All the persuasive arguments of the examiners could not induce the witches to repeat before them their well-known tricks: because, as they affirmed, 'since they had confessed all they found all their witchcraft was gone: and the devil at this time appeared very terrible with claws on his hands and feet, with horns on his head and a long tail behind, and showed them a pit burning with a hand out; but the devil did thrust the person down again with an iron fork, and suggested to the witches that if they continued in their confession he would deal with them in the same manner.' These are some of the interesting particulars of this judicial commission as reported by contemporaries. Seventy persons were condemned to death. One woman pleaded (a frequent plea) in arrest of judgment that she was with child; the rest perseveringly denying their guilt. Twenty-three were burned in a single fire at the village of Mohra. Fifteen children were also executed; while fifty-six others, convicted of witchcraft in a minor degree, were sentenced to various punishments: to be scourged on every Sunday during a whole year being a sentence of less severity. The proceedings were brought to an end, it seems, by the fear of the upper classes for their own safety. An edict of the king who had authorised the enquiry now ordered it to be terminated, and the history of the commission was attempted to be involved in silent obscurity. Prayers were ordered in all the churches throughout Sweden for deliverance from the malice of Satan, who was believed to be let loose for the punishment of the land.[156] It is remarkable that the incidents of the Swedish trials are chiefly reproductions of the evidence extracted in the courts of France and Germany.
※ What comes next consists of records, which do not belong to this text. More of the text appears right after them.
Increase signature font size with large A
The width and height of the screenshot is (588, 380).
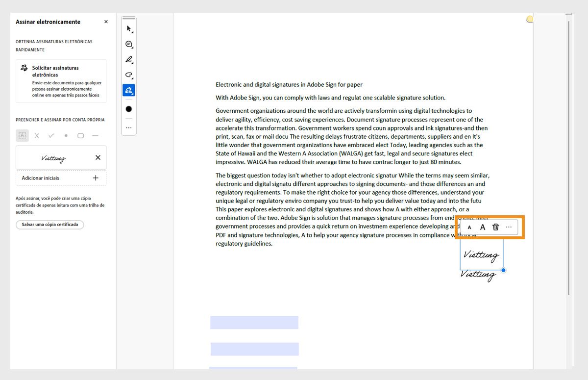[483, 227]
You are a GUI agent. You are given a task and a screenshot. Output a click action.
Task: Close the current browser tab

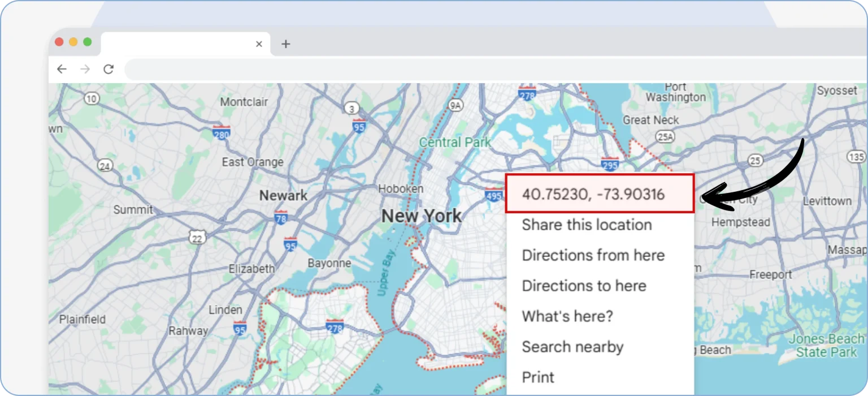point(259,44)
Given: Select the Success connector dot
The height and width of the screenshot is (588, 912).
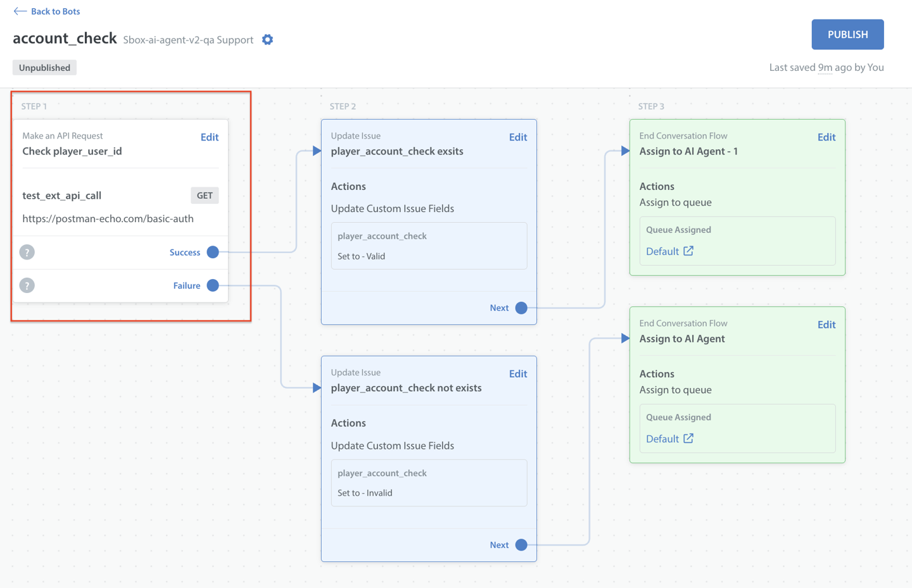Looking at the screenshot, I should tap(213, 253).
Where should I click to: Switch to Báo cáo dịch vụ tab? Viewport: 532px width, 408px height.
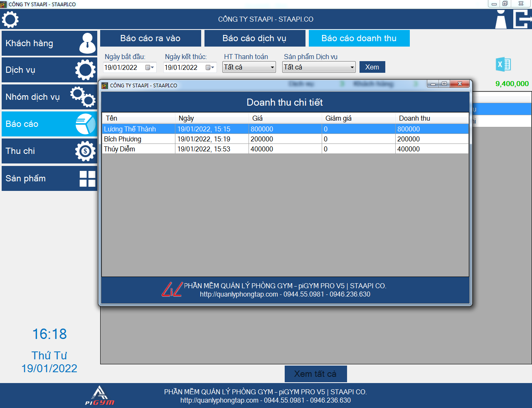pyautogui.click(x=254, y=38)
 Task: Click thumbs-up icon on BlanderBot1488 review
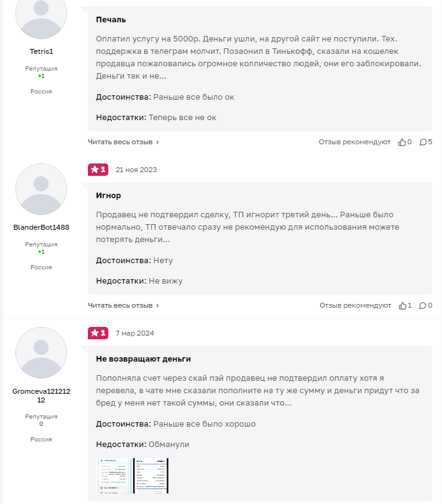[402, 305]
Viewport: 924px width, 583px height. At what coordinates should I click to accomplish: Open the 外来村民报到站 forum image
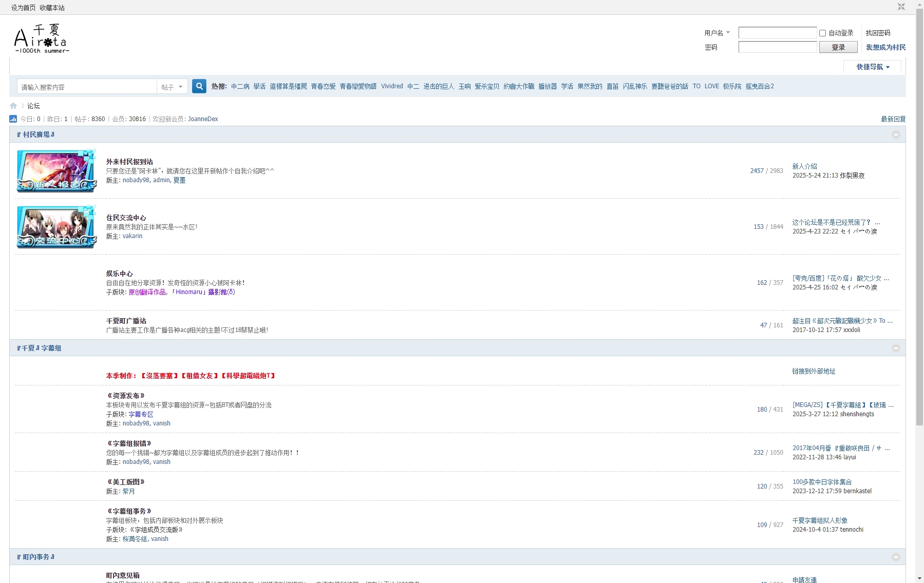point(56,171)
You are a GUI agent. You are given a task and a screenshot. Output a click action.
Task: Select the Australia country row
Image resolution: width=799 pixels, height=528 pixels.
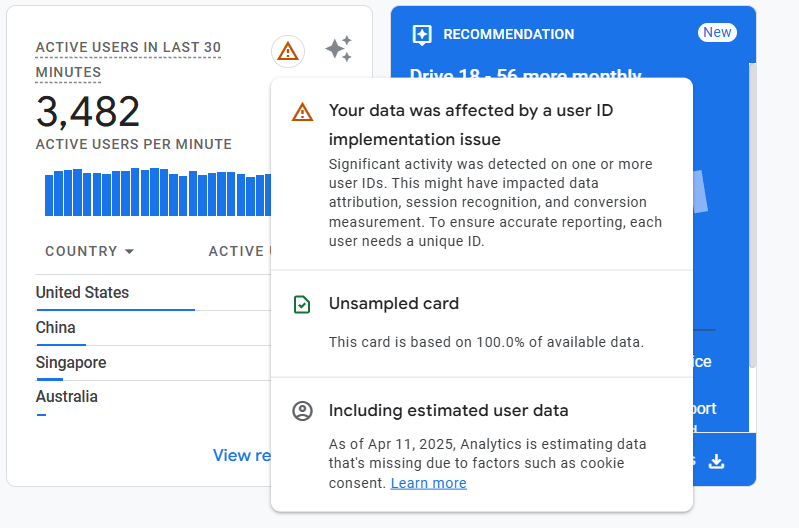point(67,397)
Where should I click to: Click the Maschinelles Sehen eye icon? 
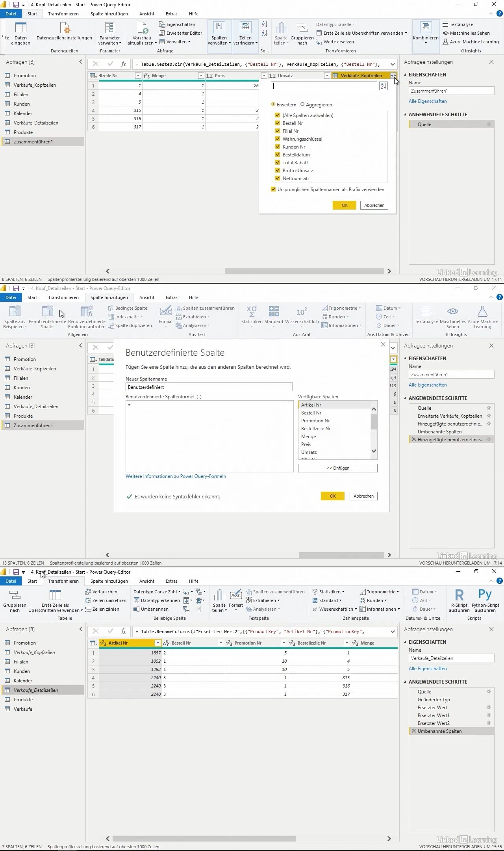pyautogui.click(x=452, y=312)
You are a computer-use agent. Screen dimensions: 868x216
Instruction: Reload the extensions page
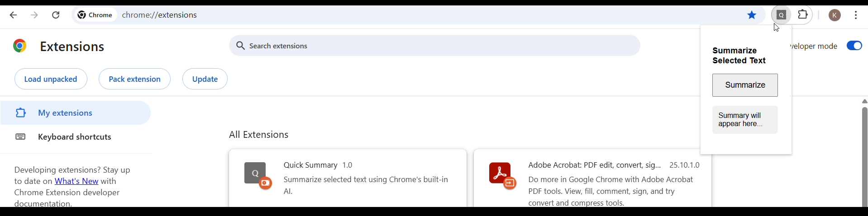pos(56,15)
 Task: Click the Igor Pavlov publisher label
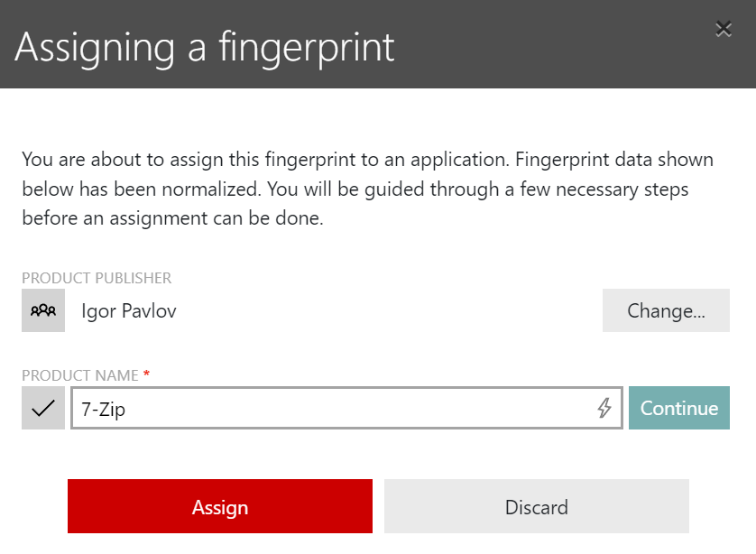click(128, 309)
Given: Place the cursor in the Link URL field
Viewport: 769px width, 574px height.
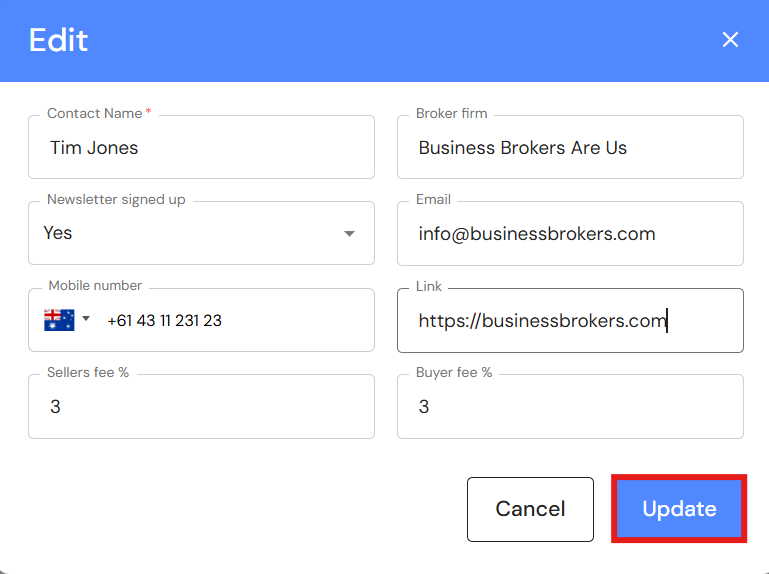Looking at the screenshot, I should click(570, 321).
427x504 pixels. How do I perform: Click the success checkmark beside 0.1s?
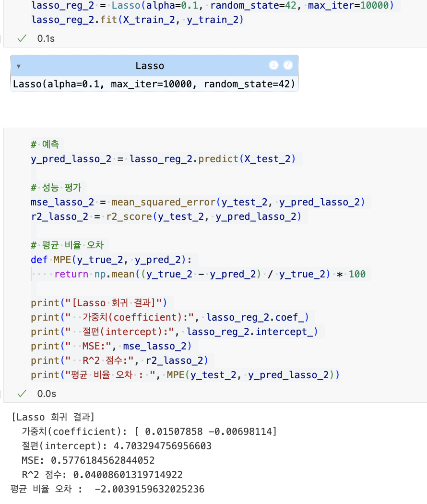(22, 38)
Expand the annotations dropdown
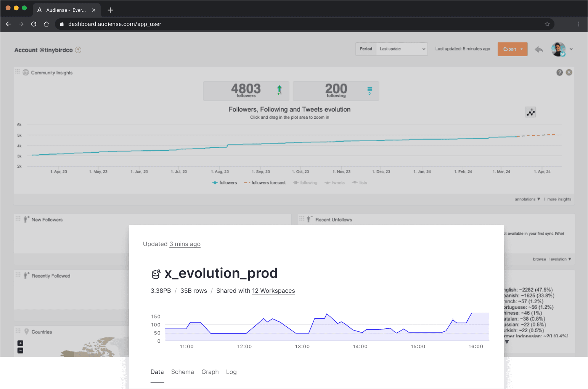Screen dimensions: 588x389 (527, 199)
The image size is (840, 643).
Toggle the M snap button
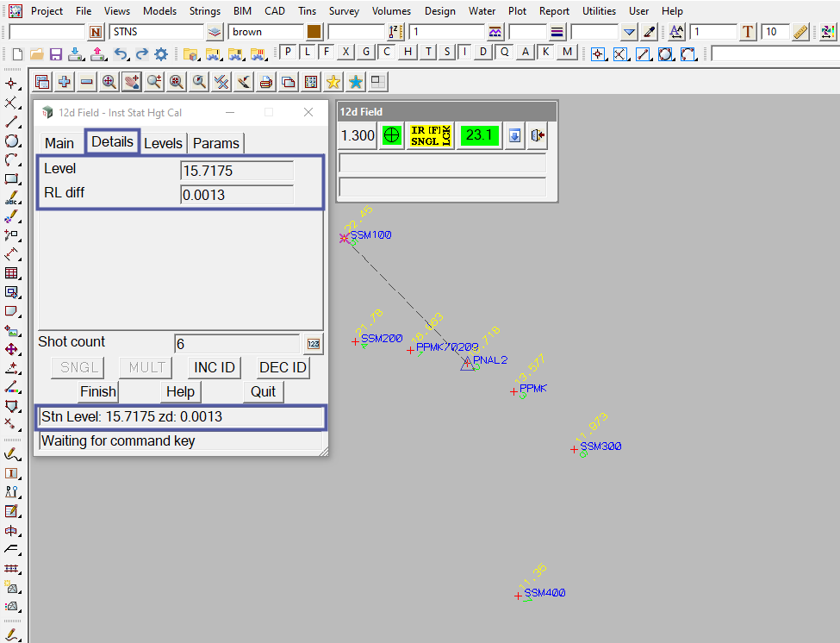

[156] Narratives of Sorcery, &c., by Thomas Wright, who quotes the authorised reports. Sir Walter Scott refers to 'An account of what happened in the kingdom of Sweden in the years 1669, 1670, and afterwards translated out of High Dutch into English by Dr. Anthony Horneck, attached to Glanvil's Sadducismus Triumphatus. The translation refers to the evidence of Baron Sparr, ambassador from the court of Sweden to the court of England in 1672, and that of Baron Lyonberg, envoy-extraordinary of the same power, both of whom attest the confessions and execution of the witches. The King of Sweden himself answered the express inquiries of the Duke of Holstein with marked reserve. "His judges and commissioners," he said, "had caused divers men, women, and children to be burnt and executed on such pregnant evidence as was brought before them; but whether the actions confessed and proved against them were real, or only the effect of a strong imagination, he was not as yet able to determine."'
CHAPTER X.
Witchcraft in the English Colonies in North America—Puritan Intolerance and Superstition—Cotton Mather's 'Late Memorable Providences'—Demoniacal Possession—Evidence given before the Commission—Apologies issued by Authority—Sudden Termination of the Proceedings—Reactionary Feeling against the Agitators—The Salem Witchcraft the last Instance of Judicial Prosecution on a large Scale in Christendom—Philosophers begin to expose the Superstition—Meritorious Labours of Webster, Becker, and others—Their Arguments could reach only the Educated and Wealthy Classes of Society—These only partially Enfranchised—The Superstition continues to prevail among the Vulgar—Repeal of the Witch Act in England in 1736—Judicial and Popular Persecutions in England in the Eighteenth Century—Trial of Jane Wenham in England in 1712—Maria Renata burned in Germany in 1749—La Cadiere in France—Last Witch burned in Scotland in 1722—Recent Cases of Witchcraft—Protestant Superstition—Witchcraft in the Extra-Christian World.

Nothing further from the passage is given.